# Indemnité d'entretien



## Zakwad (7 Octobre 2022)

Bonjour chères collègues,
J'ai lu que l'indemnité d'entretien a augmenté , le minimum est à 4,04 net.
Est ce vrai  et il est à  combien le minimum des heures majorées?
Merci d'avance


----------



## Griselda (7 Octobre 2022)

Euh pour les IE pour 9h d'accueil j'en étais restée à 3.55€/jr.
Pas entendu parlé de 4.04.

La nouvelle CCN indique que les heures supplémentaires (au delà de 45h/semaine) doivent être majorées de MINIMUM 10%, mais souvent c'est plutôt 25%, à condition de l'avoir mentionné au contrat bien sur.


----------



## stephy2 (7 Octobre 2022)

Bonjour,
Comme Griselda, pas entendu parlé de 4.04. !!


----------



## Catie6432 (7 Octobre 2022)

Tout pareil


----------



## Pioupiou (7 Octobre 2022)

Bonjour
Pour que le minimum légal entretien augmente il faut que le minimun garanti augmente puisque qu'il est lié.
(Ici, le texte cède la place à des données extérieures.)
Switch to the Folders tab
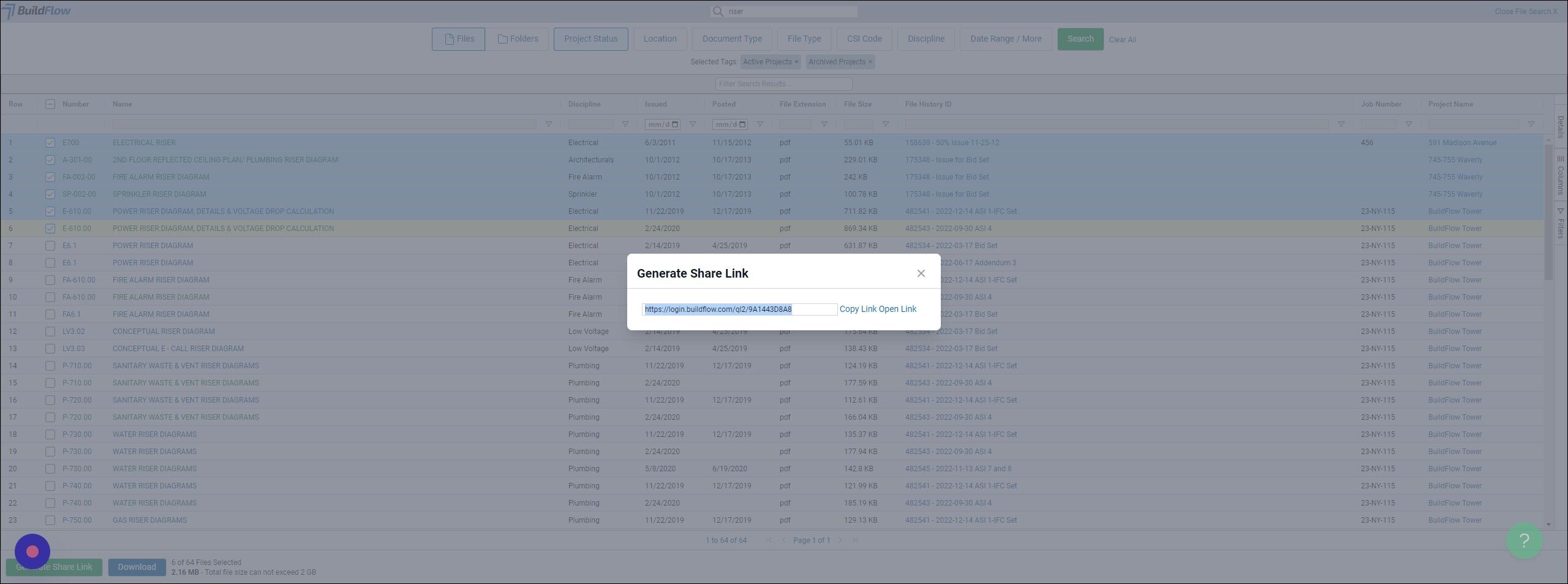The height and width of the screenshot is (584, 1568). point(518,39)
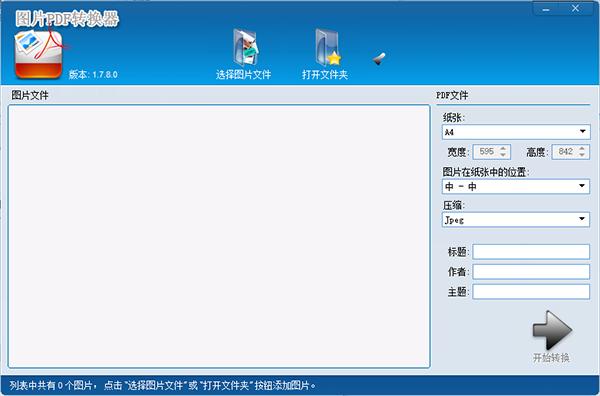Image resolution: width=600 pixels, height=396 pixels.
Task: Click the red PDF converter app logo
Action: [x=38, y=54]
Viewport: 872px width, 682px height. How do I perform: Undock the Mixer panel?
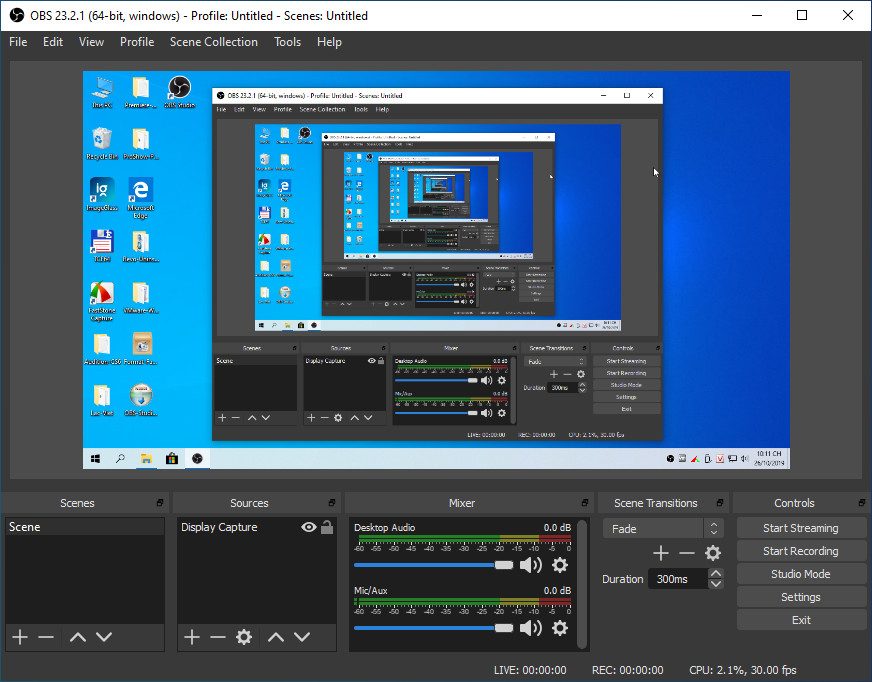pyautogui.click(x=585, y=503)
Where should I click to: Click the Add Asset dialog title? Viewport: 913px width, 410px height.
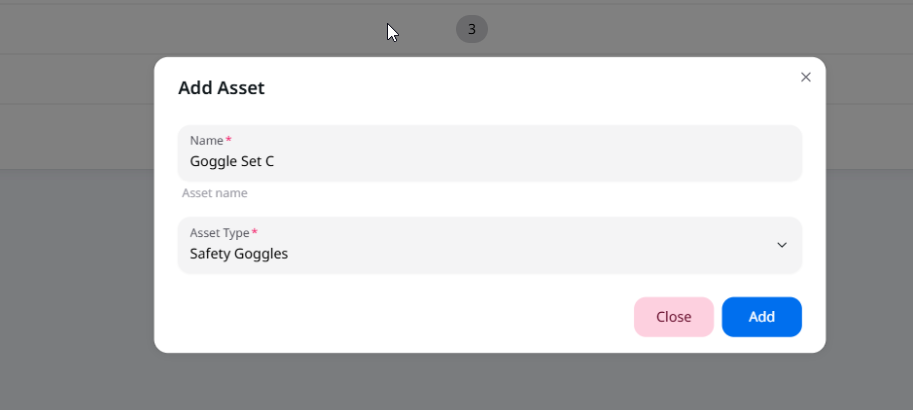tap(221, 88)
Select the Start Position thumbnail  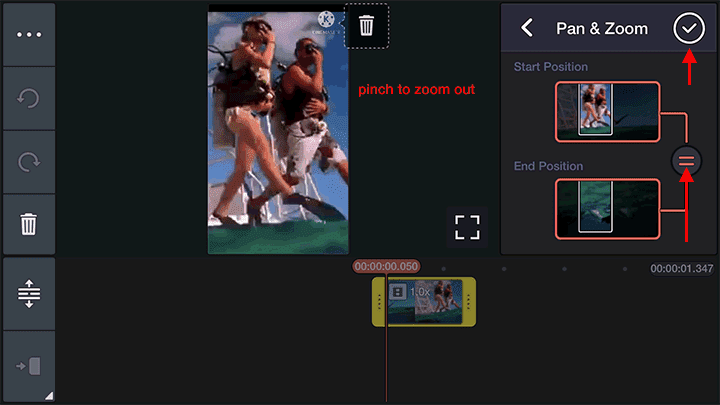(x=608, y=112)
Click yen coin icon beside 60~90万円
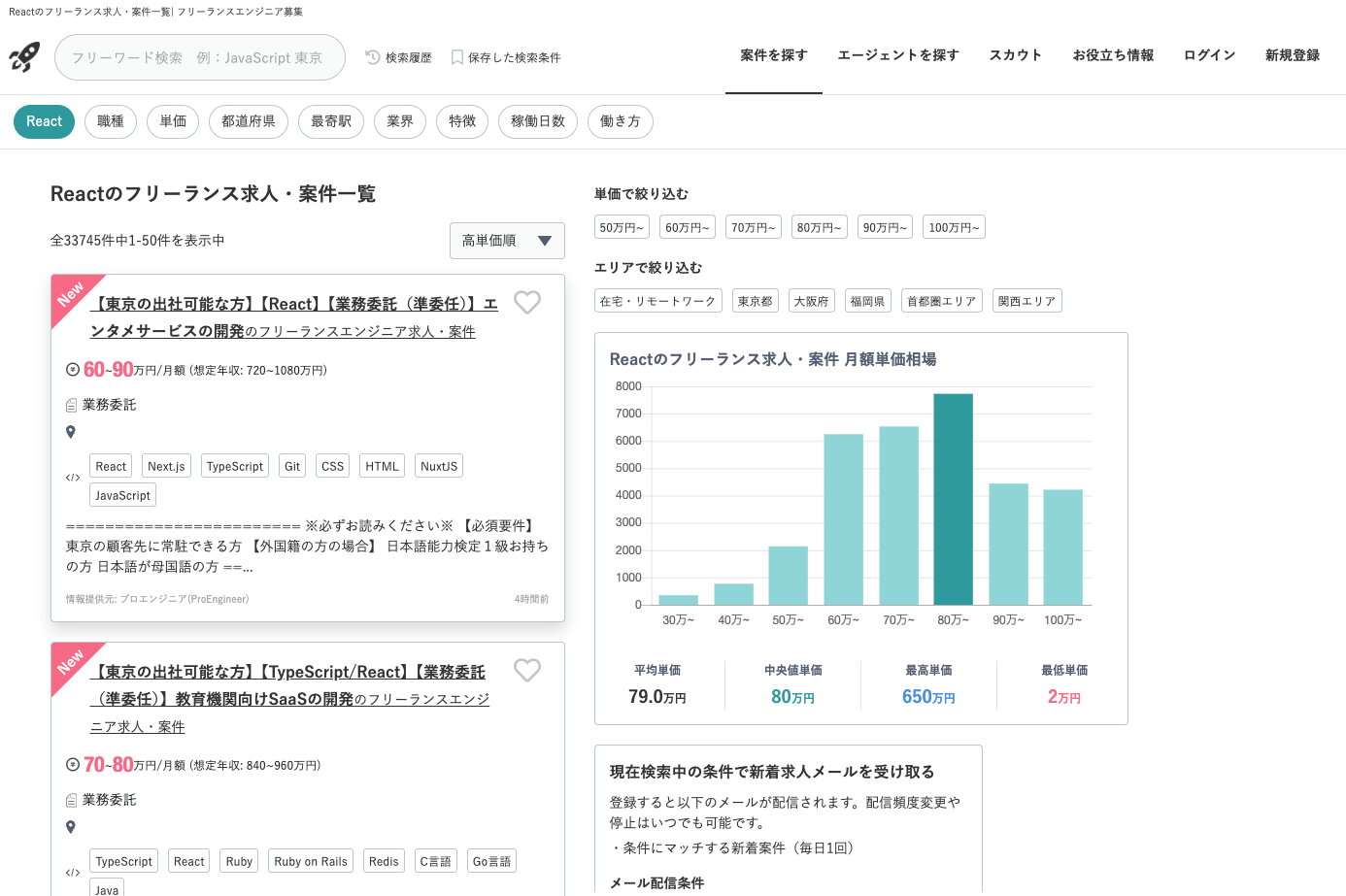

Hors le MG n'a pas été réévaluer depuis le 1 août, date à la quelle le Smic lui aussi été réévalué.
Le MG étant de 3,94 le minimum légal entretien est de 3,94 x 90% = 3,546 soit 3,55 pour 9 h00.


----------



## Zakwad (7 Octobre 2022)

Je vous remercie énormément pour vos réponses chères collègues


----------